PROBLEM REQUIREMENTS: Which lines below fall between the one containing "Click the red macOS close window button" and the one containing "Image resolution: width=1200"? Repeat them exactly, counting both of those lines, and add nothing else.

EXERCISE INPUTS:
*-*-*
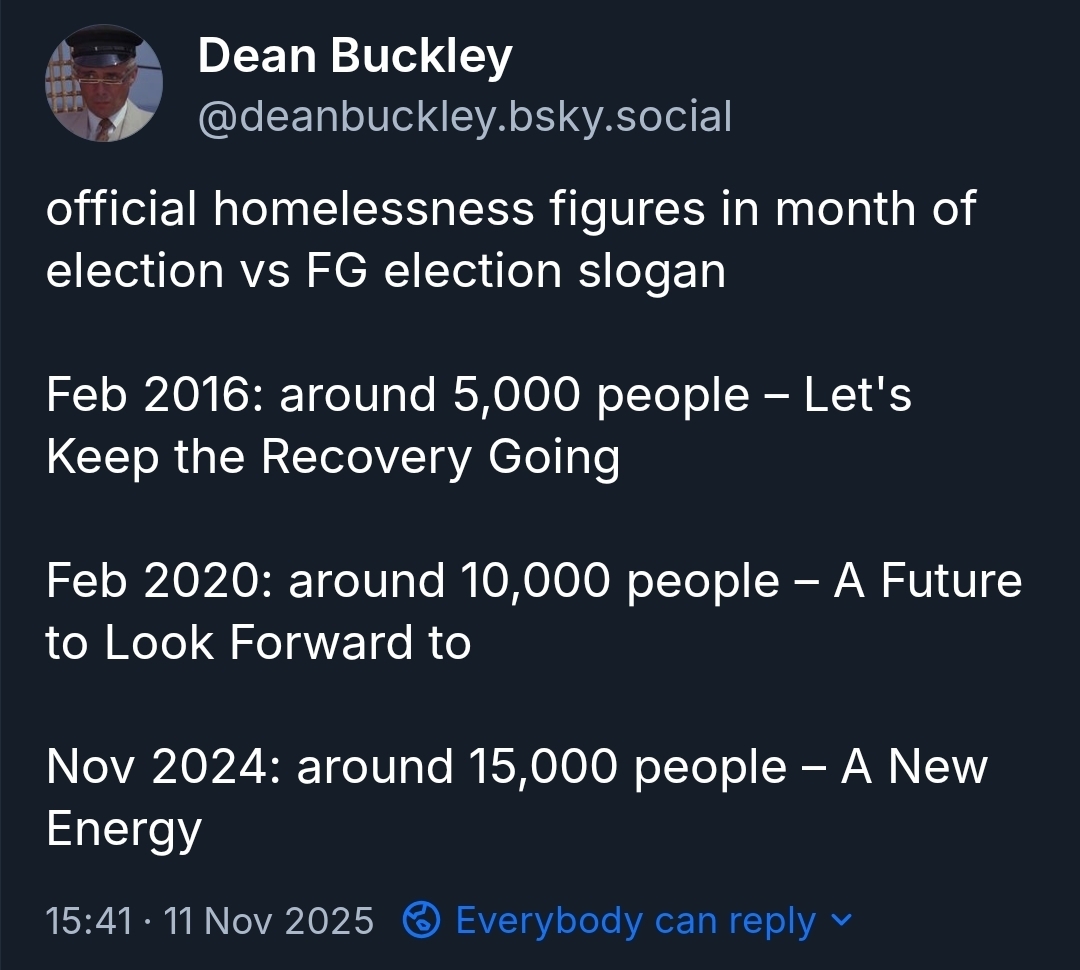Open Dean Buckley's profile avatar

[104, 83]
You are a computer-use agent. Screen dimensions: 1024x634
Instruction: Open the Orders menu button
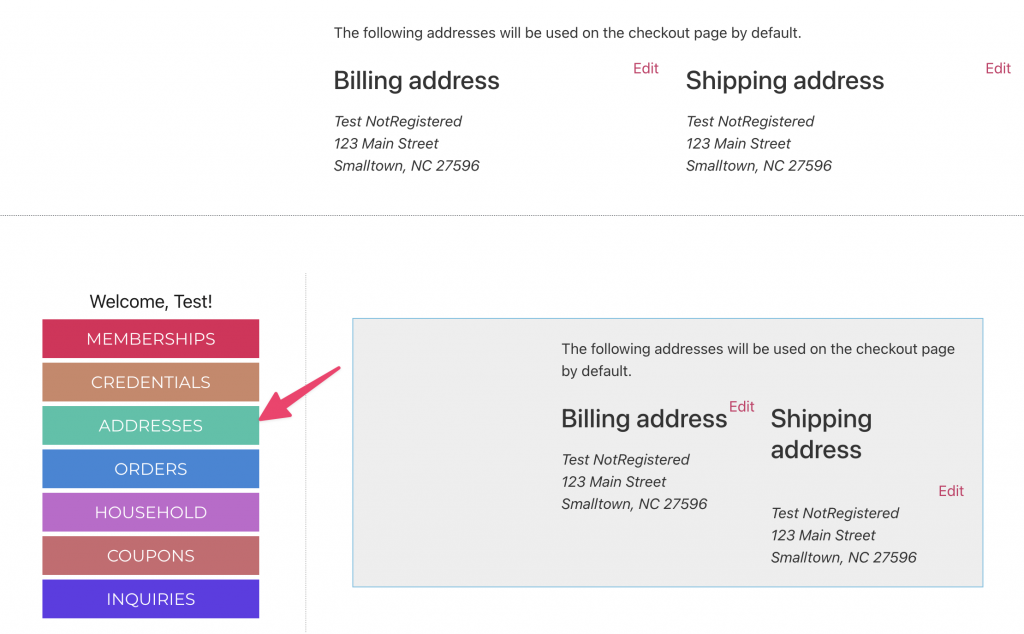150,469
*-*-*
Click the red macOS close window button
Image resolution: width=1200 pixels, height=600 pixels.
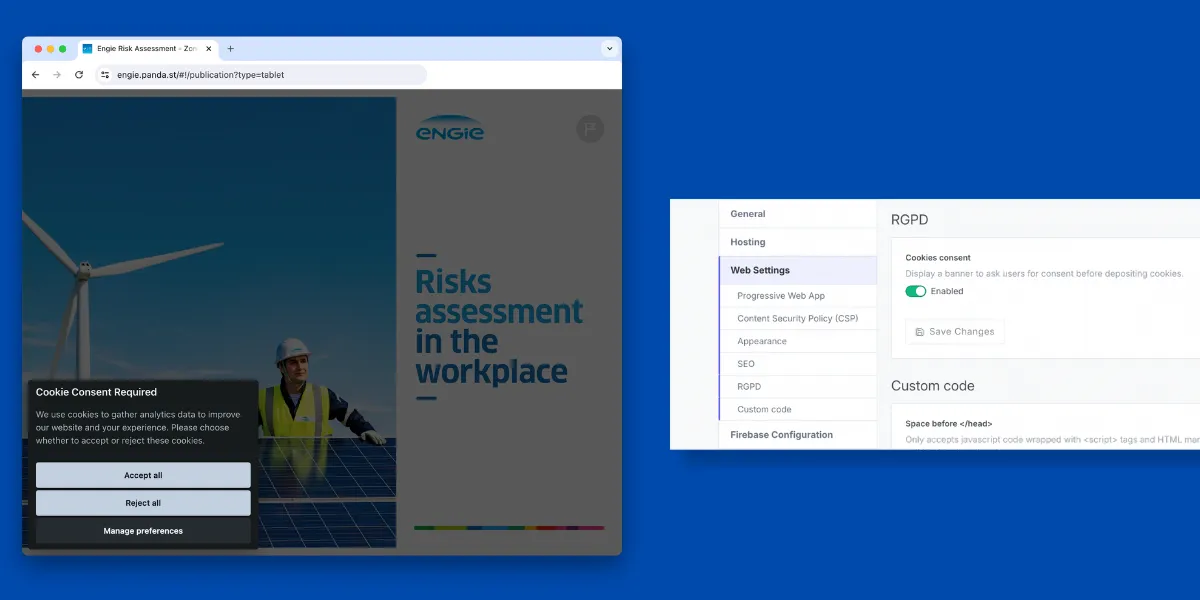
*-*-*
SOLVED EXERCISE:
Click the red macOS close window button
Image resolution: width=1200 pixels, height=600 pixels.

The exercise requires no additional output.